**Goal of the exercise:**
Retype, word for word, every line starting at the line with "Minimize the อนุมัติใบงาน window" and ending with the final line of the entries; skip the pictures.

**The data:**
-- -- --

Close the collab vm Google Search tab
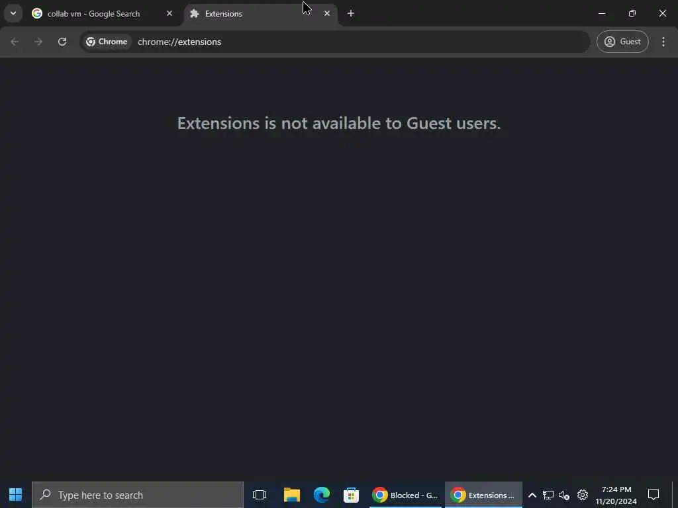This screenshot has width=678, height=508. click(170, 13)
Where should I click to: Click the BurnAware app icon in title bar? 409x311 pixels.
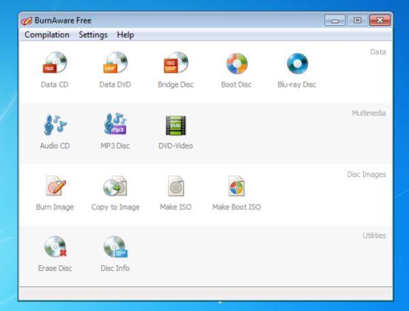click(27, 20)
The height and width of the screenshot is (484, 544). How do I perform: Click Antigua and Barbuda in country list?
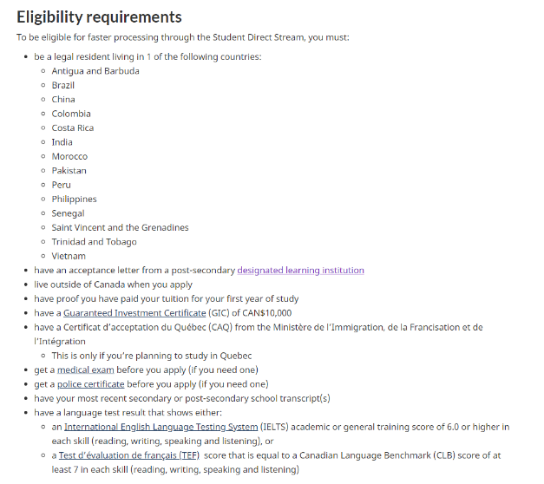point(95,71)
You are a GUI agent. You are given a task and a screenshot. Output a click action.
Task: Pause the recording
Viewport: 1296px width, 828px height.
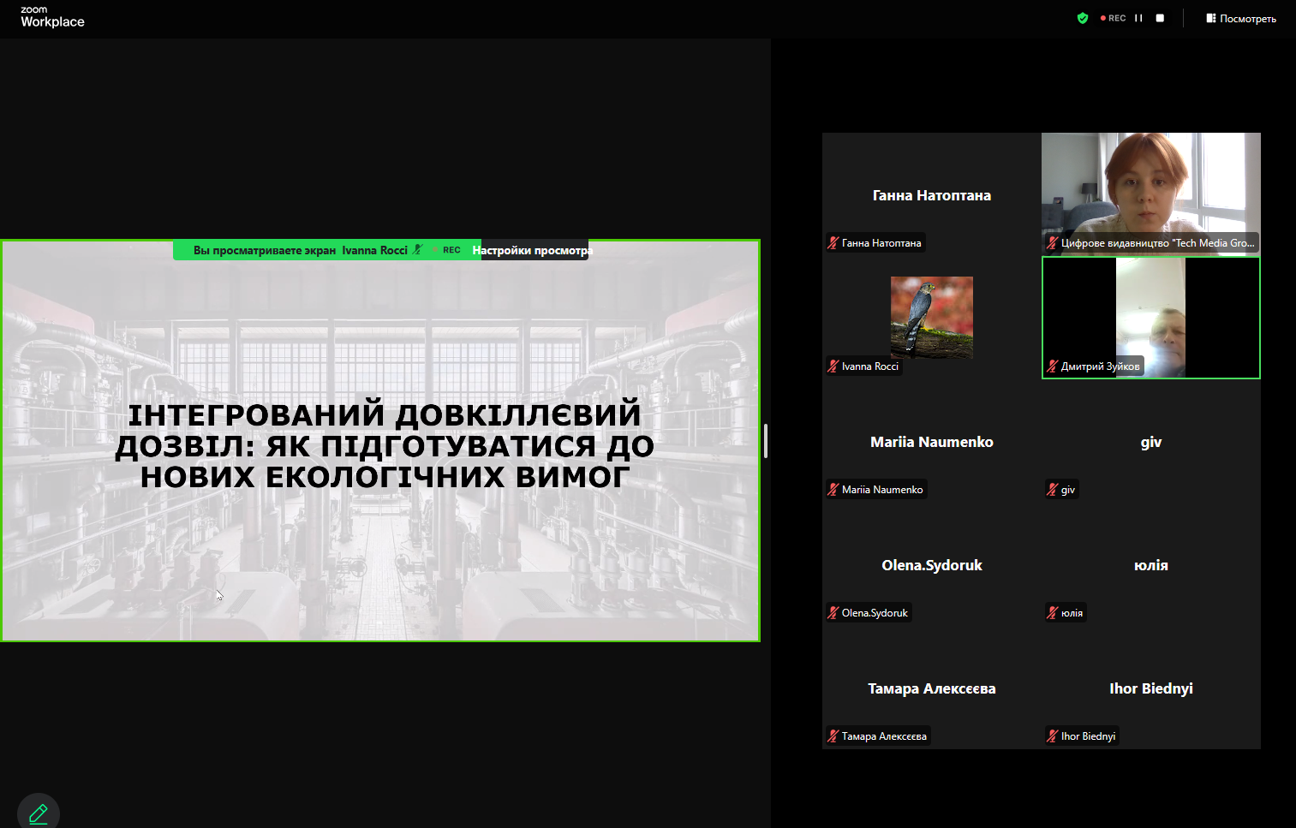(1138, 18)
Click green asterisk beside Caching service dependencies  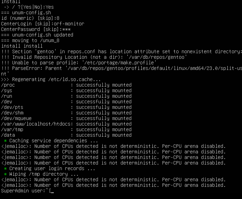click(x=5, y=141)
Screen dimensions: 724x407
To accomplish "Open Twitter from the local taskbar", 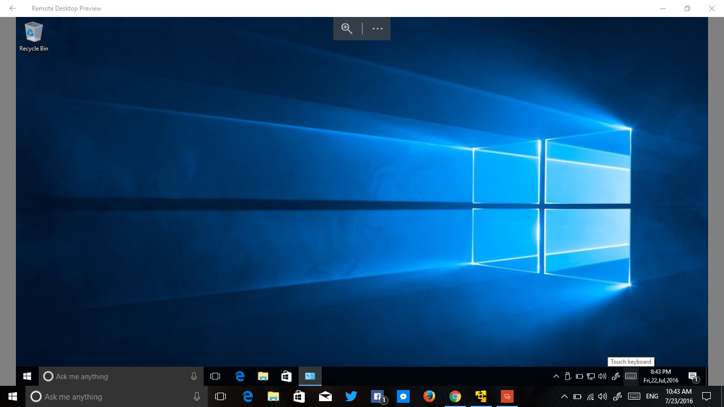I will [351, 396].
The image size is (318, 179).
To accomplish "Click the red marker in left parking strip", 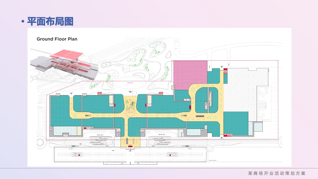I will (78, 154).
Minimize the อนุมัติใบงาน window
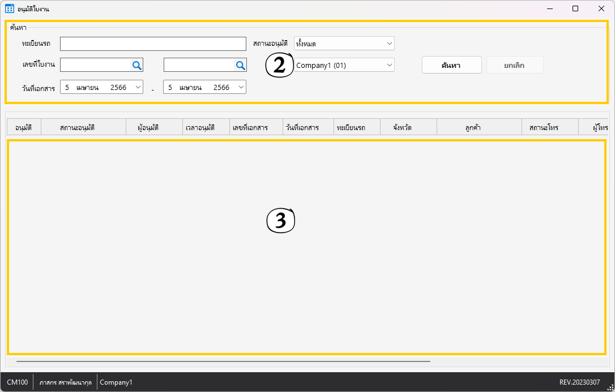615x392 pixels. click(x=549, y=8)
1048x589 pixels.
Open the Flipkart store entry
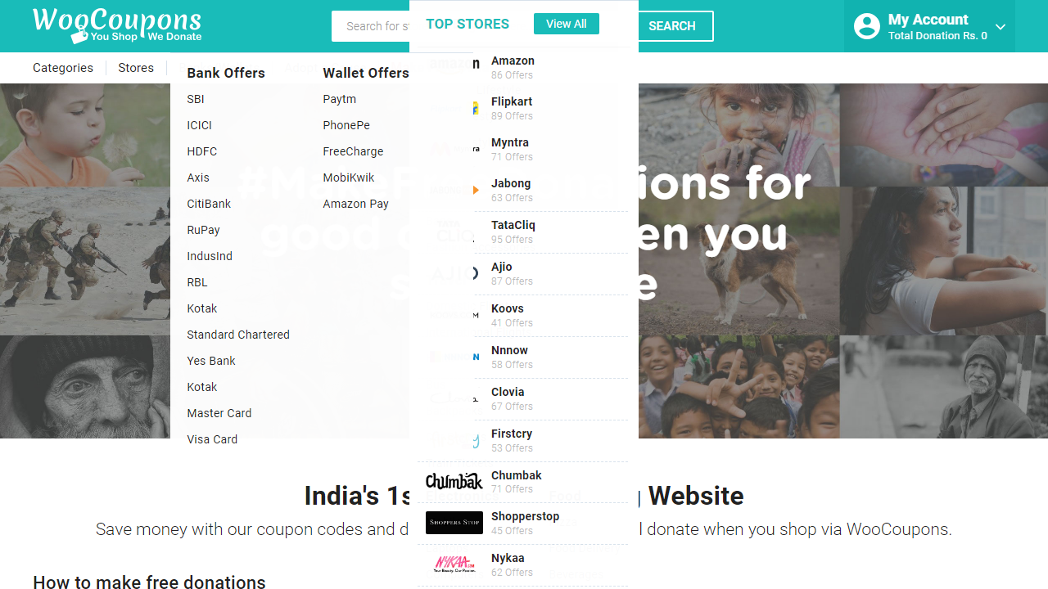512,101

-- -- --

**Answer area:**
Minimize the อนุมัติใบงาน window
615x392 pixels. click(x=549, y=8)
1048x589 pixels.
Open the Flipkart store entry
512,101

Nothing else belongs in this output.